▶ **Things to do**
**a)** Render this sentence from the piece on healthcare costs in Papua New Guinea below into Spanish: "One of the functions of a health system is to protect the most vulnerable of the community from going bankrupt when seeking healthcare."
**b)** Resume the piece on private healthcare costs in Papua New Guinea, given below, right after its final sentence.

▶ **Selected text**
=== Begin Enclosure ===

Accessing private healthcare in PNG should not make anyone bankrupt

I have worked in both private and public hospitals and I can say that accessing private healthcare is expensive for the average working class Papua New Guineans. If a middle class Papua New Guinean was to choose between going to see a private doctor for a headache and paying for food for 7 days, he or she would choose food and ignore seeking medical assistance for the headache.

One of the functions of a health system is to protect the most vulnerable of the community from going bankrupt when seeking healthcare. For example when you pay the consultation fee at a private medical center to see a doctor then that expense is out of your pocket. The country’s health system should be designed or function in a way so that the medical bill does not put you into dept.

So do you think PNG’s health system is protecting people from going into dept because of out of pocket high medical bills?

One of the main aims of any public health system is that it must be easily accessible, easy to navigate and the cost must not be too high that most people are unable to afford it. Much is known, said and written about PNG’s public health system so I will not discuss it but I want to focus on the working middle class Papua New Guineans in urban areas.

=== End Enclosure ===

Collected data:

=== Begin Enclosure ===

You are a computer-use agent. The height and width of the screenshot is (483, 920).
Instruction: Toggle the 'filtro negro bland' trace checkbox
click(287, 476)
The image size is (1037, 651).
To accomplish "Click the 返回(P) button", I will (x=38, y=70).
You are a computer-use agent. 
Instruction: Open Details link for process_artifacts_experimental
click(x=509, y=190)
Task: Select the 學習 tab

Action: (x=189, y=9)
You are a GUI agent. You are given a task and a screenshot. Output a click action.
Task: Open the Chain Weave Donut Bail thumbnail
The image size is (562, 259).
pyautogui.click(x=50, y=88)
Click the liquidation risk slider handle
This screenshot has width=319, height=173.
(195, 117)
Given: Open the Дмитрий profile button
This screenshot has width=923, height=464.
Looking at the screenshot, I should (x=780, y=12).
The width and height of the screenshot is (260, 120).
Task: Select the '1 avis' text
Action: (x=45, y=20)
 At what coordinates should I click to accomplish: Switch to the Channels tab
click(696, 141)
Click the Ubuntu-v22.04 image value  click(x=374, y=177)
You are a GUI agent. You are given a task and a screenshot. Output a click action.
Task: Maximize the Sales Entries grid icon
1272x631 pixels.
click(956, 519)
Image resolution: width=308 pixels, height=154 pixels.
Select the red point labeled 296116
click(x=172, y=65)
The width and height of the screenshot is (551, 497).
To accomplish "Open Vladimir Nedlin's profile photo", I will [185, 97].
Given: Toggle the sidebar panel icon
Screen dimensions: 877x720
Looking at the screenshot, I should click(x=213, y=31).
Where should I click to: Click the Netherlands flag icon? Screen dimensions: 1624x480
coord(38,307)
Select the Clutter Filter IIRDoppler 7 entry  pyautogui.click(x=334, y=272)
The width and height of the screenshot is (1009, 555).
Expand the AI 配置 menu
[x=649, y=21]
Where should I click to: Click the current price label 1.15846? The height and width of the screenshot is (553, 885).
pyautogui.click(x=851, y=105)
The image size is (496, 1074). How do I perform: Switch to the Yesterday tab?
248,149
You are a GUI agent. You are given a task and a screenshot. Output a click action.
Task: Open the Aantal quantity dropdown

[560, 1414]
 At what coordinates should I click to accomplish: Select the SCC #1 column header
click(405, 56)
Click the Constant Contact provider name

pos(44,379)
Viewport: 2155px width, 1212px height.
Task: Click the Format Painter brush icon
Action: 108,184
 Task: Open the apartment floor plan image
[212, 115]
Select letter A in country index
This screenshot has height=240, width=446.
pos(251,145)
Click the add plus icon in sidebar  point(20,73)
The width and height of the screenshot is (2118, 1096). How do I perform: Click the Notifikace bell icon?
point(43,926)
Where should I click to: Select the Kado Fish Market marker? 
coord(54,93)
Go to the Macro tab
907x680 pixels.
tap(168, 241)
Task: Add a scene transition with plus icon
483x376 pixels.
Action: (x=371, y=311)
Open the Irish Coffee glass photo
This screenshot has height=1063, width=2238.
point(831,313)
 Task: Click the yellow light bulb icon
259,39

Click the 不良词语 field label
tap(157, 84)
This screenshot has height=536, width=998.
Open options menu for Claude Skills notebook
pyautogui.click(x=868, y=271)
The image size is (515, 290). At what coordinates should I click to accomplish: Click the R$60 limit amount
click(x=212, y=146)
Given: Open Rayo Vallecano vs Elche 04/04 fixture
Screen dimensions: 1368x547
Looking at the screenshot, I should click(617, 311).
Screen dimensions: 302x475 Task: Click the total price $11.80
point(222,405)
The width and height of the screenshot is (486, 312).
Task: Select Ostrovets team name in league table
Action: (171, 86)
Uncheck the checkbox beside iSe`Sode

=== End Enclosure ===

▶ **Answers to the exercises**
**a)** Una de las funciones de un sistema de salud es proteger a los más vulnerables de la comunidad de caer en la bancarrota al buscar atención médica.

**b)**
Why this group? Because this group is the tax payers and their health is to be protected. One increasing trend in PNG is more and more of the working middle class in PNG are taking up medical insurance and that is one way you can protect your health so that you do not bankrupt yourself or go into dept to pay for private medical care in PNG.

If you are taking out medical insurance, make sure you read the terms and conditions carefully and choose a plan that is easy on your budget and one that allow you to pay for small fraction of the medical fee upfront. Do not take up those that make you pay 100% of the cost and you stress out yourself trying to get reimbursed down the line.